Failure analysis

As the scripts in tlsfuzzer expect very specific behaviour from the server not all failures and errors reported by the script necessarily mean that the server is buggy.

Note that those are just some of the tips, and this article is far from complete. To understand the failures and analyse them you will likely need to have a deep understanding of the TLS protocol. Remember to first understand what is happening and why it’s happening before dismissing test failure as “irrelevant” or a “false positive”. Also, when investigating, don’t be afraid to edit the test scripts: they’re intentionally written with little code reuse to make that process easy and contained.

Execution summary

All scripts print the following summary after execution:

Test end
====================
version: 8
====================
TOTAL: 2
SKIP: 0
PASS: 2
XFAIL: 0
FAIL: 0
XPASS: 0
====================

The version field is self-explanatory, it’s the version number of the script. Every time the script is modified in a way that its execution may change, that version number is incremented.
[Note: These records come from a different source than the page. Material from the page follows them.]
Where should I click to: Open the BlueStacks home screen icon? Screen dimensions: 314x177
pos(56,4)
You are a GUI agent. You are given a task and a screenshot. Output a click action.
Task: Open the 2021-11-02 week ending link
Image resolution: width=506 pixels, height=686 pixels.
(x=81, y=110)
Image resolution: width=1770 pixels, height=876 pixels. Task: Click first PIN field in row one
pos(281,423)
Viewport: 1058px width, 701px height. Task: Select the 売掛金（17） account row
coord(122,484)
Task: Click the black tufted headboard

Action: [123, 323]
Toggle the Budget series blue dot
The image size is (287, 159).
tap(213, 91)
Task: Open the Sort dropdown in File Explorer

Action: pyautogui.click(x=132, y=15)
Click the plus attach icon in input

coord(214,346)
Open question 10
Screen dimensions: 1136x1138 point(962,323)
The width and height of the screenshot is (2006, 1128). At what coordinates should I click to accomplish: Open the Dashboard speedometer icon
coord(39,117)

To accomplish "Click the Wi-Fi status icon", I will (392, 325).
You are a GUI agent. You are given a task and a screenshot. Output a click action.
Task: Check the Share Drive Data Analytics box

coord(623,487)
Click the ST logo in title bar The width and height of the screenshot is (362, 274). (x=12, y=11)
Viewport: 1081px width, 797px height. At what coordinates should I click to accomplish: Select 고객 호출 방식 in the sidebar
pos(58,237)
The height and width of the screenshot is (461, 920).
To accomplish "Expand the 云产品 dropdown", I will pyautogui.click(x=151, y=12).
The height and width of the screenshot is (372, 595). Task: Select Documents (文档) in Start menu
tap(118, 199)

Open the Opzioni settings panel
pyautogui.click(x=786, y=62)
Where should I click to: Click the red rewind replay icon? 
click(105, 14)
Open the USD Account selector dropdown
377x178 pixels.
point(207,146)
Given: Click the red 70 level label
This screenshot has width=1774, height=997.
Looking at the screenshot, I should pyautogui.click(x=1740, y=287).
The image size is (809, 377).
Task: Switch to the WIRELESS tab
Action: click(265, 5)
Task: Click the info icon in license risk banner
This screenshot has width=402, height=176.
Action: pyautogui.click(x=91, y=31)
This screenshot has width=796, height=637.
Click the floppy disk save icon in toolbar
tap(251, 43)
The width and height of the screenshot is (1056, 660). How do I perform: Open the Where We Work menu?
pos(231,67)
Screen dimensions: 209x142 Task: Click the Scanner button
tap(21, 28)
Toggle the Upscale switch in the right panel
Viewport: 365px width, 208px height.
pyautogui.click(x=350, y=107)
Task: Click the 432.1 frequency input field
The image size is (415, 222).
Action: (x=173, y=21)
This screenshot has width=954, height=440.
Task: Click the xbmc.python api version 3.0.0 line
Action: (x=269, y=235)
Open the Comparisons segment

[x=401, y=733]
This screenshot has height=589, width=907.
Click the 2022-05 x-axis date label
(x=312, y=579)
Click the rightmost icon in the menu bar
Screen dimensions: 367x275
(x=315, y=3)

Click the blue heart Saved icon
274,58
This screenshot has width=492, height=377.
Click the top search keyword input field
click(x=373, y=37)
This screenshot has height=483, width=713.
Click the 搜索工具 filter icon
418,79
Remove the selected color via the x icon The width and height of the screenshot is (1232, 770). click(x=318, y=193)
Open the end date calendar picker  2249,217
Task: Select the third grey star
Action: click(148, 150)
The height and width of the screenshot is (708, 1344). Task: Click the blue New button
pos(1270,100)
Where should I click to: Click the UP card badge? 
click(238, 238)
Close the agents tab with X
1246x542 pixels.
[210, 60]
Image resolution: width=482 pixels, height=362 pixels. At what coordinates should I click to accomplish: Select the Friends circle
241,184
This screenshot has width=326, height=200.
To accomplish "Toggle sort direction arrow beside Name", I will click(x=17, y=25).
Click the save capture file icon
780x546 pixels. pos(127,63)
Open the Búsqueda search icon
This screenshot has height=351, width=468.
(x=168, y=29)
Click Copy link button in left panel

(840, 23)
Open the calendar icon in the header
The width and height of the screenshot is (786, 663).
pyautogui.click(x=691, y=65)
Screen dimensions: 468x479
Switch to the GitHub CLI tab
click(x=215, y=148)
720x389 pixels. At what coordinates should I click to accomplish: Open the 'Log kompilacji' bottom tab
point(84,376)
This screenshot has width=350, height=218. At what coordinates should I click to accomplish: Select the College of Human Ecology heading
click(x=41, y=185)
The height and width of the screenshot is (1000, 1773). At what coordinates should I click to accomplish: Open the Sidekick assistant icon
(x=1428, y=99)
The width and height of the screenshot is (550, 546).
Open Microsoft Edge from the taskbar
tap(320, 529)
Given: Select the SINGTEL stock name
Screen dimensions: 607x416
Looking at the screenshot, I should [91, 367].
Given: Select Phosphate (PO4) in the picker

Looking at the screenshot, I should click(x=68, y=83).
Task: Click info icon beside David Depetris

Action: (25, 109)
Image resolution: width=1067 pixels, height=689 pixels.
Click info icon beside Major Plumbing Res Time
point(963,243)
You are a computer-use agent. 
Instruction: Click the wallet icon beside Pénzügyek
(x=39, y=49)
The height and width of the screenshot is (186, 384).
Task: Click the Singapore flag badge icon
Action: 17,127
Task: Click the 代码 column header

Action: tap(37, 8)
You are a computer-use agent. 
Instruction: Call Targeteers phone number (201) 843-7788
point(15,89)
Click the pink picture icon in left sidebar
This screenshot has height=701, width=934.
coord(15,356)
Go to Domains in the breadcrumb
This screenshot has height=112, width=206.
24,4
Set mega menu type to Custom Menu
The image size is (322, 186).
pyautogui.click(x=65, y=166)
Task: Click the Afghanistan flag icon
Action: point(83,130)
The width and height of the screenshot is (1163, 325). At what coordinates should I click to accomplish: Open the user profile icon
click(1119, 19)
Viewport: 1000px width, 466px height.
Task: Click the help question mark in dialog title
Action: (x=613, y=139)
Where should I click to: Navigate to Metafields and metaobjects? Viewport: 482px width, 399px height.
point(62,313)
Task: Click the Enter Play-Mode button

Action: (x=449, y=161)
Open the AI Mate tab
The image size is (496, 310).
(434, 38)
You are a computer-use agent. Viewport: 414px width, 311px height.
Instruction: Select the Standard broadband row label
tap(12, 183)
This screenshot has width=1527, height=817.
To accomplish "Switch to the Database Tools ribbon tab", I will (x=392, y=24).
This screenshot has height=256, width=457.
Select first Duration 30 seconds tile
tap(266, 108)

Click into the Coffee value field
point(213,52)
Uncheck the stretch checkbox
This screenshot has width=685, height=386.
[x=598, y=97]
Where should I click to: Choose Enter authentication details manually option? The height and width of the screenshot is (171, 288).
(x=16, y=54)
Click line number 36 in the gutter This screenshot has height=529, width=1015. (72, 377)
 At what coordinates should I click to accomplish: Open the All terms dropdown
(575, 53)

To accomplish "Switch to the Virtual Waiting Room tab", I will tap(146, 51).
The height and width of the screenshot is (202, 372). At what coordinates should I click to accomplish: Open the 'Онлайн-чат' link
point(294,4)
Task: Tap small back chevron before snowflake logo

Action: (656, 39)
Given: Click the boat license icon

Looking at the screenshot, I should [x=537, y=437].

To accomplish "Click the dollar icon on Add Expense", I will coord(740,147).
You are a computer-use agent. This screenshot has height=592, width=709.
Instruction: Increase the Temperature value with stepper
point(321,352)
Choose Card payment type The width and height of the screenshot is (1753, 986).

The TOTAL is the number of conversations executed by the script. While typically “conversations” is equivalent to “connections”, in case the script is testing session resumption, the actual number of connections can be larger.

The SKIP is the number of conversations that were excluded from execution through the use of the -e command line option.

The PASS is the number of conversations in which the server behaved in expected manner (either the connection was successful when we expected success or the server correctly detected a malformed message when we sent one).

The XFAIL is the number of conversations that eXpectedly FAILed. That is, the number of conversations that were specified with the -x option and subsequently failed (without the specific error message, or with the exact error message specified with the -X option).

The FAIL is the number of conversations in which the server behaved in unexpected manner (refused the connection when we expected a successful handshake, didn’t error out when we sent malformed messaged, etc.).

The XPASS is the number of conversations that unXepectedly PASSed. That is, the conversations that were specified with the -x option but didn’t fail.

Those names are taken from the pytest project and have the same meaning there.

The overall script will return a non-zero exit code if either the FAIL or the XPASS count is more than zero.

Failure in sanity

For the overall test to be valid in the first place, we need to establish a baseline: verify that we can connect to the server and that we can perform a basic handshake, exchange some data, and perform an orderly connection shutdow.

This is done by the sanity conversations inside the scripts.

For example, if the script is testing that the server is rejecting malformed ClientHello messages, we first need to verify that it will accept a non-malformed message first: that happens in the the sanity case. If that one doesn’t pass, we may not be testing the ClientHello parser at all, as the server may be rejecting the connection because of the advertised ciphersuite by the client, not anything else.

Now, since we want to detect wrong behaviour from the server, the scripts are fairly strict with the expected behaviour in the sanity case. In particular, the number of ApplicationData packets expected as the reply to the HTTP GET request is exactly one. This is to detect situations in which the server sends each line of reply in single ApplicationData record (very bad), or a situation in which an HTTP server sends headers and body of the response in separate records (bad, as that leaks the exact size of both, which can have privacy consequences).

That of course means that you generally can’t execute the scripts against servers that reply with a large web page that doesn’t fit into a single TLS ApplicationData record (at least, not without modifying the scripts). It’s also like that, as some servers prefer to fragment the response to smaller records, ones that fit into MTU (to improve latency), while others will happily send records of maximum size and as few of them as possible. What is the expected behaviour for a particular server is not something we should specify for each and every test script, so they expect one and only one record as the response (though there are scripts that test large responses specifically, like the test-record-size-limit.py).